[Working data — start]

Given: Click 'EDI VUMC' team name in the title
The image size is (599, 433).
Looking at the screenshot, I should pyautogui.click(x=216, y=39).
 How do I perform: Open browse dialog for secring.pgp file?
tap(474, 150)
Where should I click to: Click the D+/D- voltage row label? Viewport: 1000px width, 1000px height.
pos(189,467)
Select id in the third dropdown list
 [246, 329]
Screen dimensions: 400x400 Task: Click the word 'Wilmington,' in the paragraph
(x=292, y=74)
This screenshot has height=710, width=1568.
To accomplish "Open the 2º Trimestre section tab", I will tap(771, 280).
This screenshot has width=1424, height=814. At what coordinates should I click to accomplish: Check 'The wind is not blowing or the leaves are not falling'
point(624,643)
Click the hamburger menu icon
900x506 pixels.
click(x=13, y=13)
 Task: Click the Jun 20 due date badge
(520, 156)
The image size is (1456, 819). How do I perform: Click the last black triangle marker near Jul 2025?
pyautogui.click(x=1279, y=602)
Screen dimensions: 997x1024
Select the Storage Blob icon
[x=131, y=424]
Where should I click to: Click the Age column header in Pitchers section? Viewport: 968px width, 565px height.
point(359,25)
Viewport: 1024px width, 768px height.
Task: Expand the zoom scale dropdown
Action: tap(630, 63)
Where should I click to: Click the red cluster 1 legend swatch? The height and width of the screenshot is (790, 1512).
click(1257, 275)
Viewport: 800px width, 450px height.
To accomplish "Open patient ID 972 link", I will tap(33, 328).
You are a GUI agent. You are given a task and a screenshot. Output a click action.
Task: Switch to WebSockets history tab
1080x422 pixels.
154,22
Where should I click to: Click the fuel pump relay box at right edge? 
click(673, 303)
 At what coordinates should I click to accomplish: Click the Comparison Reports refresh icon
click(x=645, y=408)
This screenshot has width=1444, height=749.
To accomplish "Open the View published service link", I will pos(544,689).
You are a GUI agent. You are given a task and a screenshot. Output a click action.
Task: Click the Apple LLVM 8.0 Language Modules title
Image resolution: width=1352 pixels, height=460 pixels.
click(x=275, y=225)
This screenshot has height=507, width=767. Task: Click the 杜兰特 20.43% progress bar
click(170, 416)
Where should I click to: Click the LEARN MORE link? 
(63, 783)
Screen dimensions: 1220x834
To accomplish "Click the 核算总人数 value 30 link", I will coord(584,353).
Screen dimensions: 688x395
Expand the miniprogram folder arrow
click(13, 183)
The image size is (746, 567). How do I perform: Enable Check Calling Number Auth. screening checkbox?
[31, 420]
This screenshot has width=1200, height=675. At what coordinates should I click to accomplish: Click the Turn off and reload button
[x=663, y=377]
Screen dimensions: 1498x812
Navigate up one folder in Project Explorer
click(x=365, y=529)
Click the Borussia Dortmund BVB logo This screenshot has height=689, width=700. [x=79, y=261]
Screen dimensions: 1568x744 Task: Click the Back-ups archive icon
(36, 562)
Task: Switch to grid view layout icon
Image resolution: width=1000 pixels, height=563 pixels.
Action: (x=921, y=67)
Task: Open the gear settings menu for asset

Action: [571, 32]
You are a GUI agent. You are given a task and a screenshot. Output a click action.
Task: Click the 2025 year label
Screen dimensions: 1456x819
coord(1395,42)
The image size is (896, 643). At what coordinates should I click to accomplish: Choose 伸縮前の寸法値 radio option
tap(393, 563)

[Working data — finish]

Activity: The response should be an exact copy of the lines from the one with "Screen dimensions: 1568x744" through the end of the data, with no other text.

Reply:
Screen dimensions: 1568x744 Task: Click the Back-ups archive icon
(36, 562)
Task: Switch to grid view layout icon
Image resolution: width=1000 pixels, height=563 pixels.
Action: (x=921, y=67)
Task: Open the gear settings menu for asset

Action: [571, 32]
You are a GUI agent. You are given a task and a screenshot. Output a click action.
Task: Click the 2025 year label
Screen dimensions: 1456x819
coord(1395,42)
The image size is (896, 643). At what coordinates should I click to accomplish: Choose 伸縮前の寸法値 radio option
tap(393, 563)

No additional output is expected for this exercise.